4. La dynamique de la régulation
À chaque instant, l'organisme dispose de multiples possibilités pour stocker et convertir les différents flux chimiques apportés par les aliments. Le rôle essentiel du système hormonal est de « choisir la meilleure solution homéostatique » par rapport à l'environnement (situation alarmante, nutrition, travail...). En fonction de la baisse de la glycémie apparaît, entre autres données complexes, la sensation de faim, qui est suivie par un comportement alimentaire (quête de la nourriture, activité orale). Dans cette perspective, l'activité homéostatique, en dehors des possibilités d'alimentation, ne fait qu'illustrer la liberté écologique relative dont jouit l'homme.
À l'inverse, la perception d'une situation d'alarme (asphyxie, émotion, stress) augmente brusquement et passagèrement la glycémie. Au cours d'une réaction d'alarme, la modification de la glycémie est en grande partie liée à l'action de l'adrénaline sur la mobilisation des réserves de glycogène.
La période digestive met en œuvre toute une série de réponses. La sécrétion d'insuline, sous l'influence de l'hyperglycémie (par voie directe et par le relais hypothalamo-vagal), du glucagon et des réflexes anticipateurs de Nicolaïdis, déclenche les actions propres à cette hormone : blocage de la néoglucogenèse ; entrée plus facile du glucose dans le muscle ; anabolisme lipidique.
Pendant les périodes de jeûne, la tendance à l'hypoglycémie déclenche les séquences inverses : le glycogène hépatique diminue, fournissant un flux limité de glucides ; la néoglucogenèse entre en action ; la lipogenèse cesse au niveau des adipocytes qui libèrent des acides gras non estérifiés dans le plasma. Ces derniers fournissent la source énergétique essentielle.
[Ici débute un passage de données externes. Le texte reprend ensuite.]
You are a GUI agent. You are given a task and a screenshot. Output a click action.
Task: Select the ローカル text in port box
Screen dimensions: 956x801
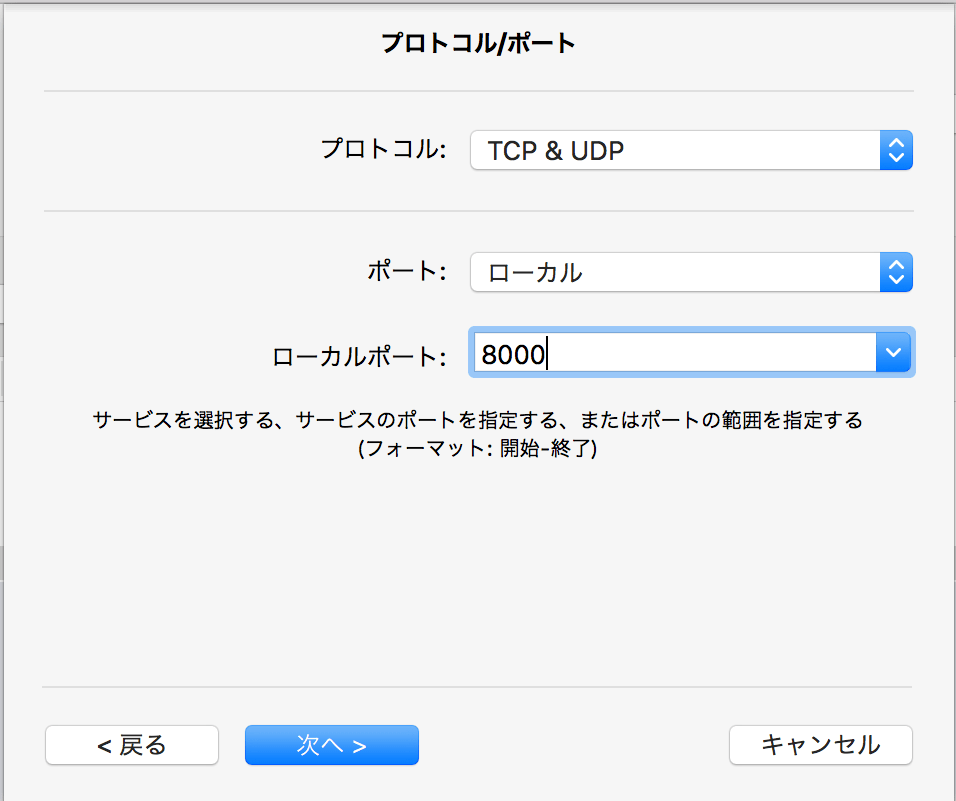(535, 272)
Le sujet maigrit, cette lipolyse étant exagérée par des facteurs de mobilisation des graisses.
Ainsi, tout au long du jeûne, la glycémie reste stable, d'une part parce que l'organisme utilise ses faibles réserves de glycogène, puis le glucose fourni par néoglucogenèse et, d'autre part, parallèlement, parce que les populations cellulaires utilisent les réserves lipidiques mobilisées sous forme d'acides gras et de catabolites cétoniques d'origine hépatique.